Dicky grinned. "I got some of the knocks, of course," he said.

"Did Hilloran?" she asked quietly.

He met her eyes, and knew then that she was not deceived. But he glanced quickly up and down the deck before he answered. "Hilloran took some knocks, too," he answered, "but it was a near thing."

"They tried to bump you off."

"That, I believe, was the general idea."

"I see." She was thoughtful. "Then-"

"I was trying to sleep on deck," said Dicky sud­denly. "Hilloran was here when I arrived. We saw the man come along and try to climb over the rail-"

He broke up as Hilloran's shadow fell between them. "I've locked him up," said Hilloran, "but he seems quite sensible now."

"Good," said the girl casually. "I suppose you'd got the better of him by the time I came out. We'll discuss what's to be done with him in the morning. Dicky, you might take a turn round the deck with me before we go back to bed." She carried off the situation with such an utter naturalness that Hill­oran was left with no answer. Her arm slipped through Dicky's, and they strolled away.

They went forward, rounded the deck-house, and continued aft, saying nothing; but when they came to the stern she stopped and leaned over the taffrail, gazing absorbedly down into the creaming wake.

Dicky stopped beside her. Where they stood, no one could approach within hearing distance without being seen. He took cigarettes and matches from his dressing-gown pocket. They smoked. He saw her face by the light of the match as he held it to her cigarette, and she seemed rather pale. But that might have been the light.
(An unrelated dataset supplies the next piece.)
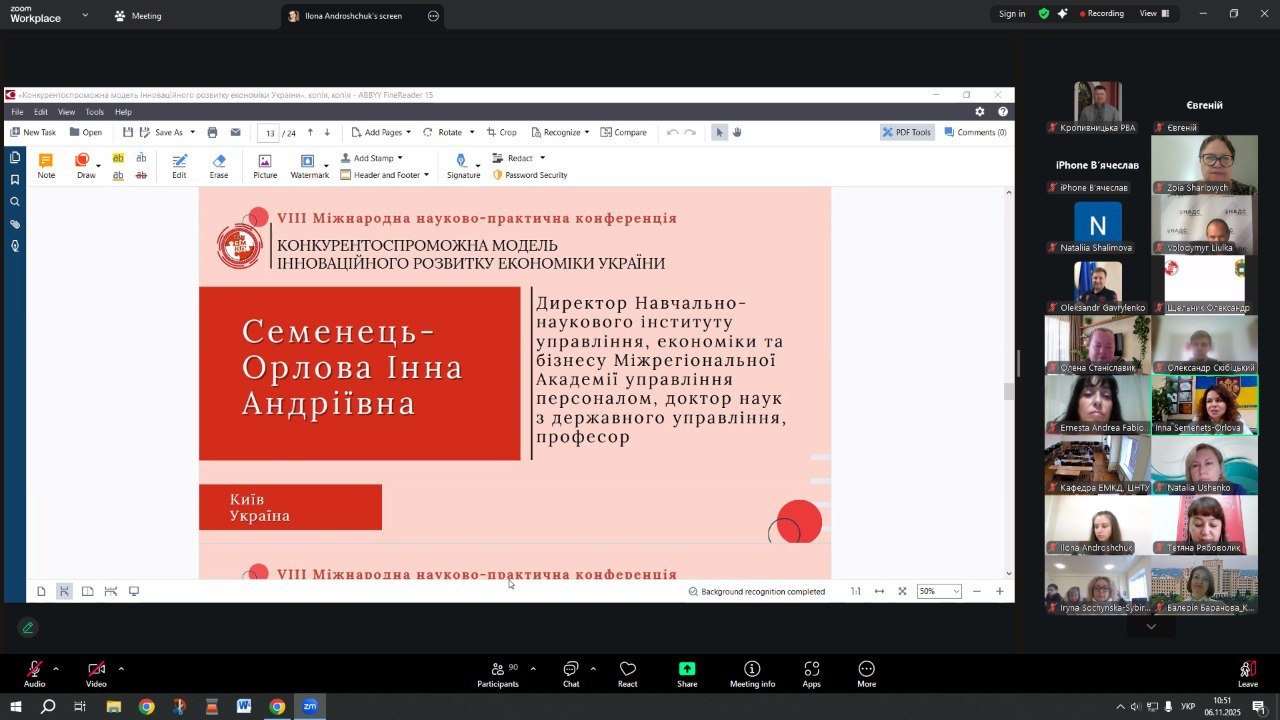The width and height of the screenshot is (1280, 720).
Task: Open the More options menu
Action: [x=866, y=671]
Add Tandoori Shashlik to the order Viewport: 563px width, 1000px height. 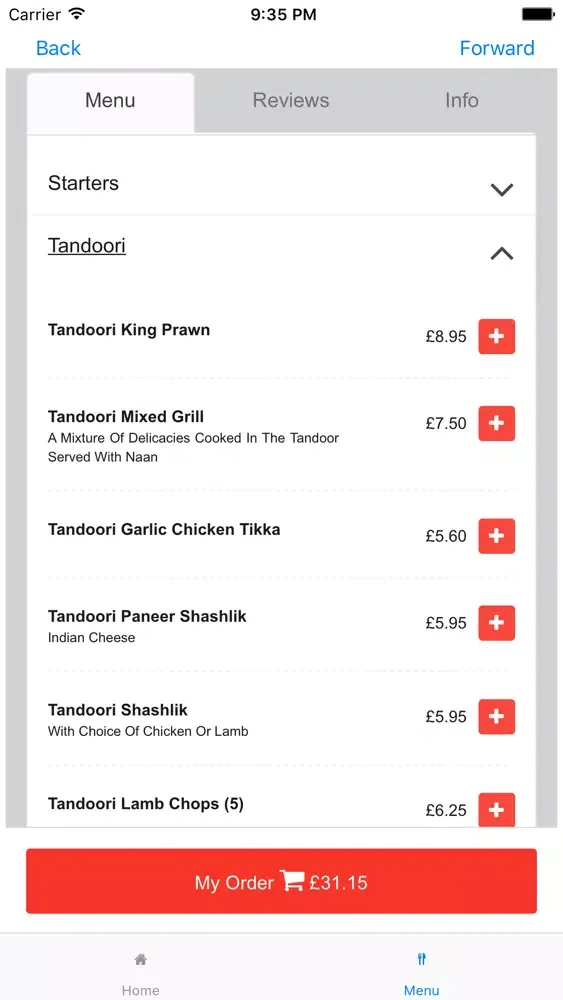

"Go on telling me about it," she ordered.

He shrugged. "You've heard most of it. I woke up when they were about to tip me over the side. There was some trouble. I did my best, but I'd have been done if you hadn't turned up when you did."

"Why did you lie to save them?"

He explained the instinctive reasoning which had guided him. "Not that I had time to figure it out as elaborately as that," he said, "but I'm still certain that it was a darned good guess."